The Virtues of Laziness

I offer this lame post only as a means to demonstrate that I am, in fact, alive. When I first started with this blog, I was full of ideas of how I would fill page after virtual page with my thoughts. Now the startling realization comes: I apparently have no thoughts.

You know, I didn't have a really clear idea what this blog was for when I started. It seemed like a cool place to put up my art. But Deviant Art (see my links) is a far better place for that. So I started to put up pictures of my miniature figures. But I soon discovered that 1) I take crappy pictures, 2) it's a lot of work to set up figures for photography, and 3) I'm too lazy to actually take the pictures.

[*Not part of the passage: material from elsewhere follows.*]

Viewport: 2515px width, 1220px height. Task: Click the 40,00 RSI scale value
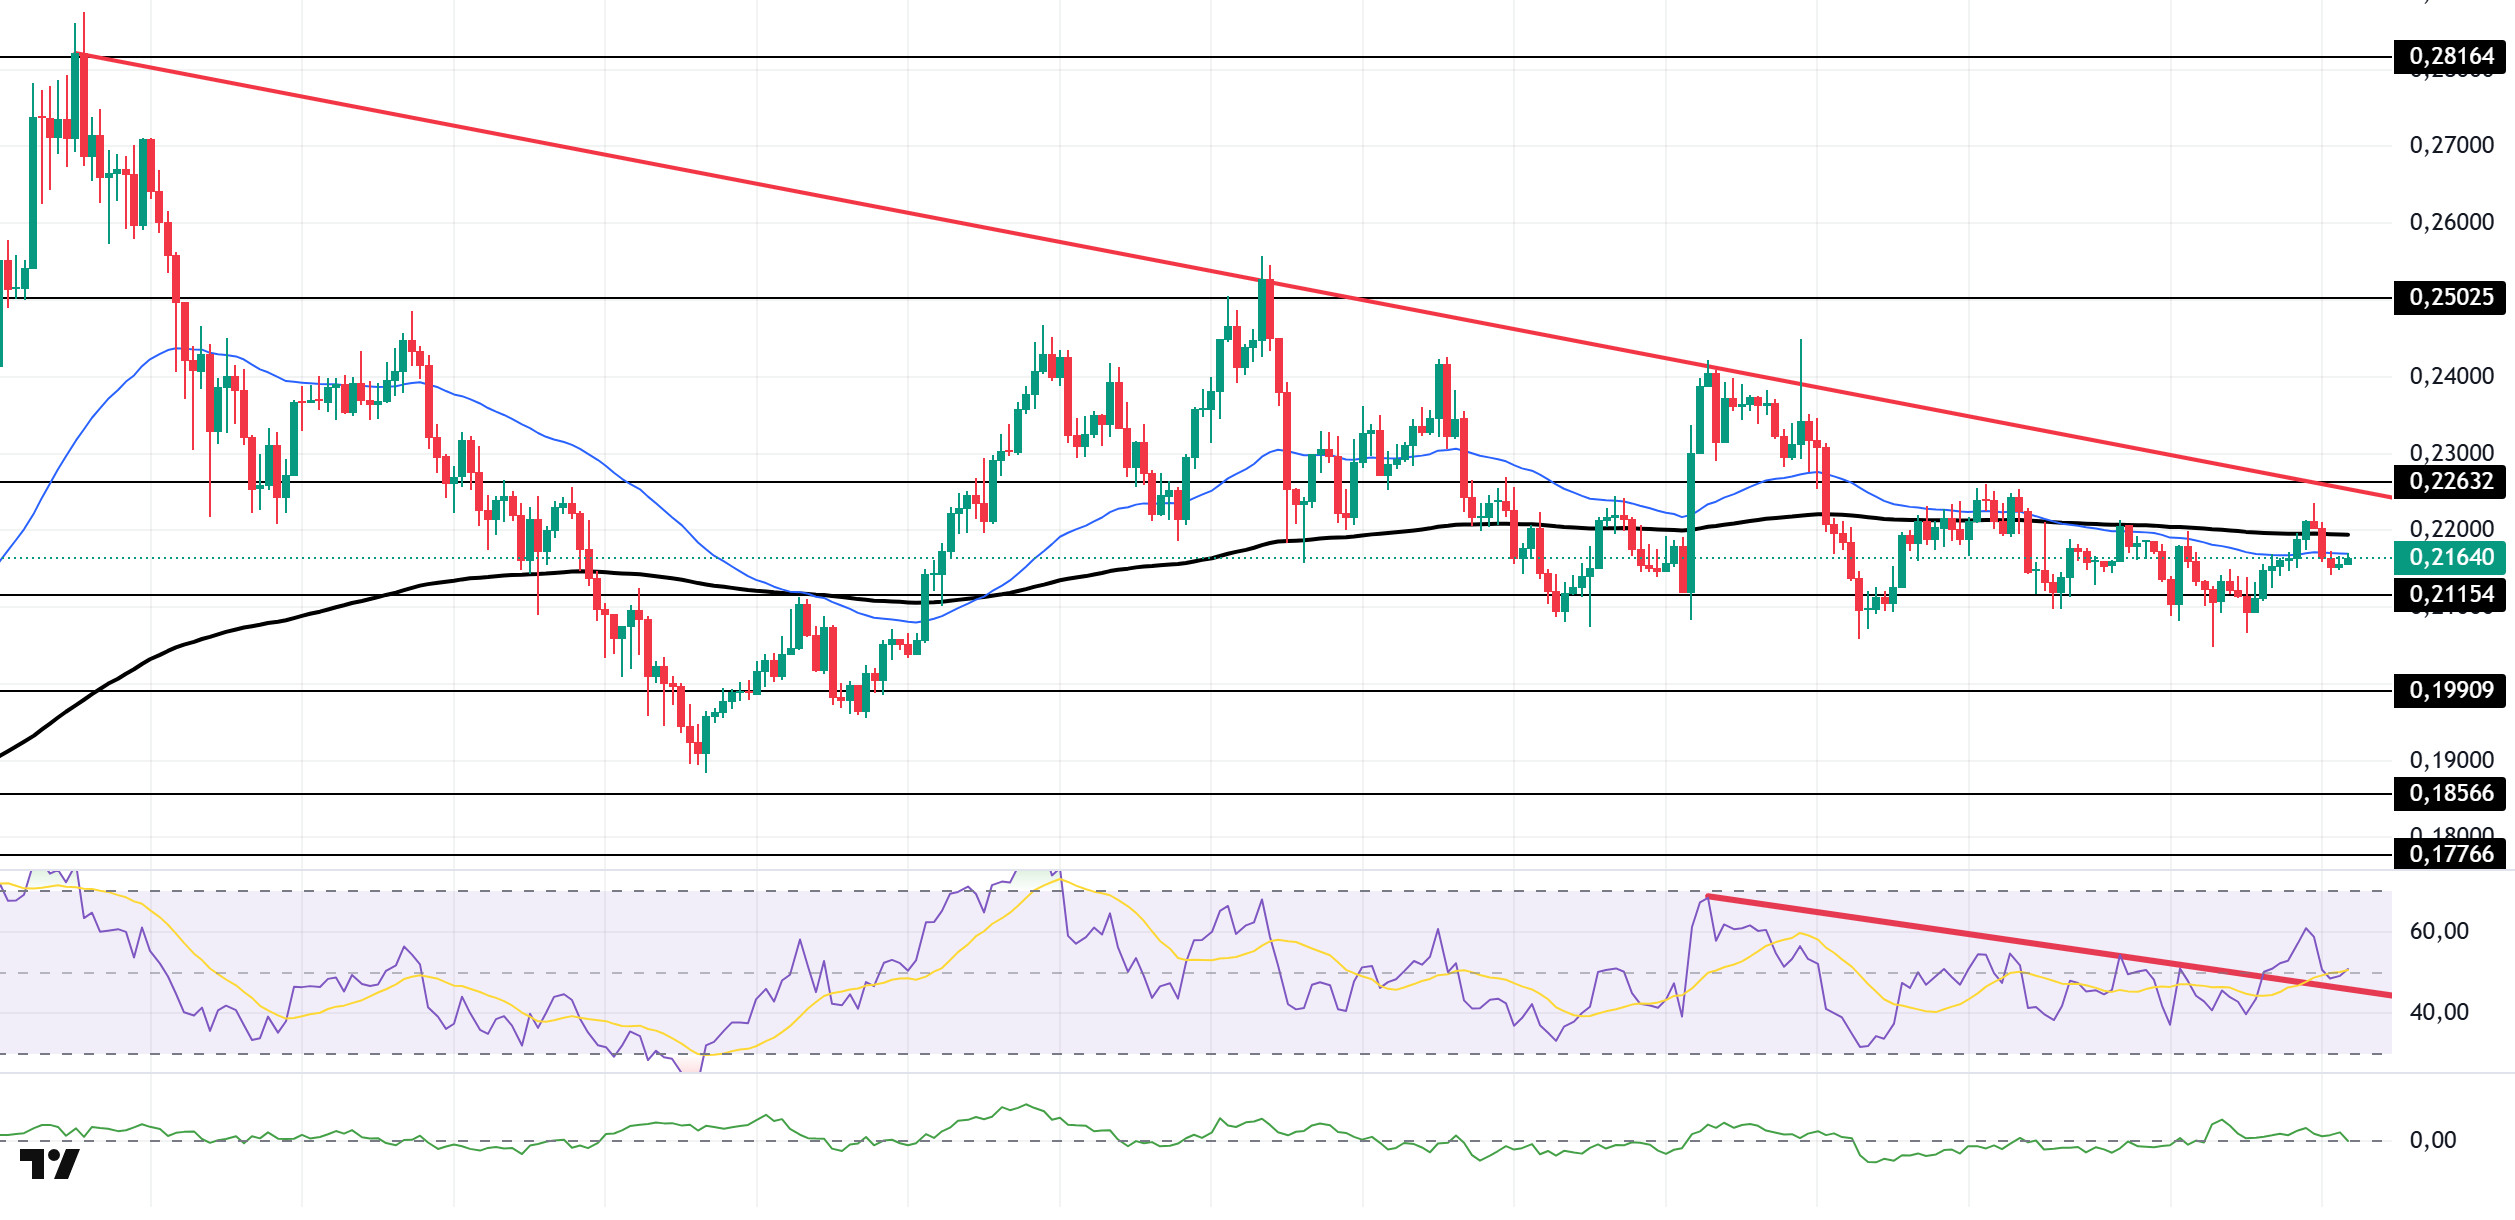(2439, 1013)
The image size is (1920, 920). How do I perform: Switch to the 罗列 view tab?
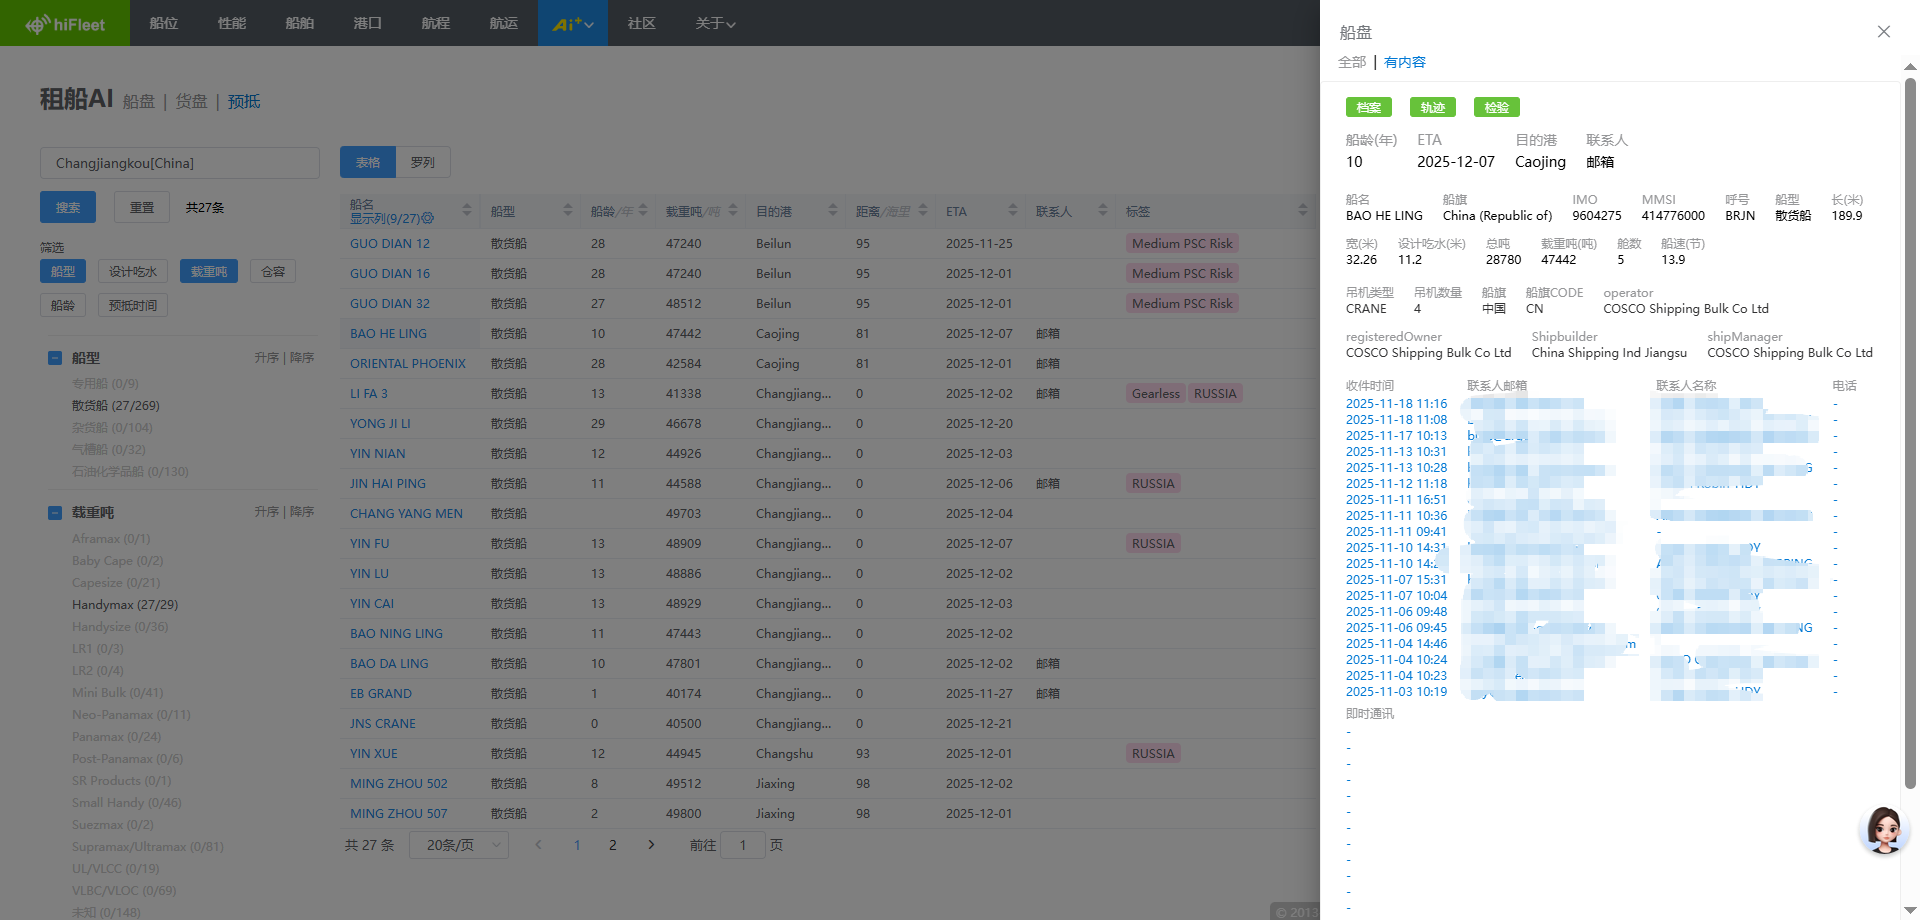click(423, 162)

So, what is the purpose of this blog? Who is its audience (currently perhaps one or two people on earth.... perhaps a few others from inhabited planets outside our solar system)? I have given some thought to this while standing in line at grocery stores or while pumping gas. I haven't yet come up with a satisfactory answer. I think the content should drive the audience.... but in my case it seems like the audience is driving the content!

I've entitled this post the virtues of being lazy. In fact, I can't really think of any virtues associated with laziness. Guess I just thought it would be a satirical title to this post. At any rate, I'm not really a lazy person. I've got a reputation for being overly ambitious, in fact, when it comes to my interests. Right now, I'm really putting a lot of effort into my Japanese study. Other things (like this blog) have taken a back seat to that interest. So, I guess I'm not being lazy after all. I'm just being selective about what I put my effort into.

I suppose that this blog is really just an online diary. Later, at some time in my future, some co-worker can surreptitiously find out all about me. Then somehow he can take what can be found here and turn it into a nice blackmail scheme. Or maybe my long lost family will discover it, read about me, and decide that I'm best left in the "long lost" category. Who'd want to contact such a dull person anyway?

Well, I'm glad I've had this conversation with myself! I think I'll take another 90 days to think about it and get back with a new mission for my blog. Really, if I'm going to do this, I had better think of a way to get someone to read it. Otherwise, wouldn't it just be more efficient to think this stuff in my head instead?